It's all space and planning on the plants, I think. The crucial elements are (1) non-toxic (and obviously non-spiky, you wouldn't put a cactus or something in there) and (2) sturdy. I wouldn't worry so much about the snake poisoning itself by eating the plants - I've had a lot of frustration with general herp-safe/herp-poisonous lists because all the ones I could find were written to include herps that *do* eat plants - but I'd avoid anything where the sap could cause irritation, since the snake will break leaves and twigs occasionally.
Many snakes do not need full-spectrum type lighting, but I can't imagine that it would do any snake any harm! Though I would either avoid putting really brilliant lights in an albino's viv, or make sure that the snake had plenty of opportunity to escape the direct light, as I believe those red eyes are often very sensitive to bright lights.

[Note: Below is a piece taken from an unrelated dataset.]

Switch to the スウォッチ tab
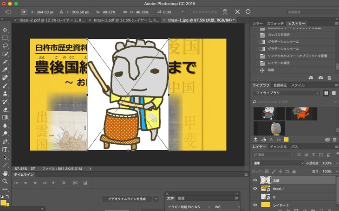Image resolution: width=339 pixels, height=211 pixels. point(275,23)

Depending on the snake species, you can grow anything from really low-light stuff like Pothos and spider plants (probably a better choice for the nocturnalish cornsnake) to Mediterranean herbs in a viv. I believe African violets are non-toxic, but I'd be a bit concerned about what the snake would do to them.
At the moment, I have an Aesculapian viv (medium-sized diurnal semi-arboreal European ratsnakes) which is done as a Mediterranean garden - faux stone walls, a dwarf lemon tree, a lavender bush, and a thyme "bonsai tree" in pots, lit by 3 full-spectrum 175-watt-equivalent ecobulbs. The thyme is a little far from the lights, but I'm training it with careful trimming to grow it upward and keep it from getting leggy; the lavender is doing brilliantly, and the dwarf lemon, recovering from a miserable winter in an unheated conservatory, is fantastic.
The snakes love climbing on the lemon tree and through the lavender (which is cunningly arranged to form a heavy foliage screen over their big climby branch). The dwarf lemon's frail-looking branches are well up to the weight of a medium-sized ratsnake; the lavender branches bend under the snake's weight but are flexible and do not break.
And, most of all, they love curling up to bask in the ceramic pots, coiling around the stems of the plants in an exceedingly picturesque and fetching manner. I'm planning to do more large vivs with live plants as my little ones get big enough to need them, and this (as well as the ease of removing the pots for plant maintenance and such) has really convinced me, at least, to stick with ceramic pots rather than doing the whole growing-viv thing.
The other advantage of pots, of course, is that if the plants start suffering either from squishing/breakage or lack of light, you can keep duplicates in a more salubrious environment and just switch them out as necessary, letting one set entertain the snake and decorate the viv while the other recovers from its stint inside.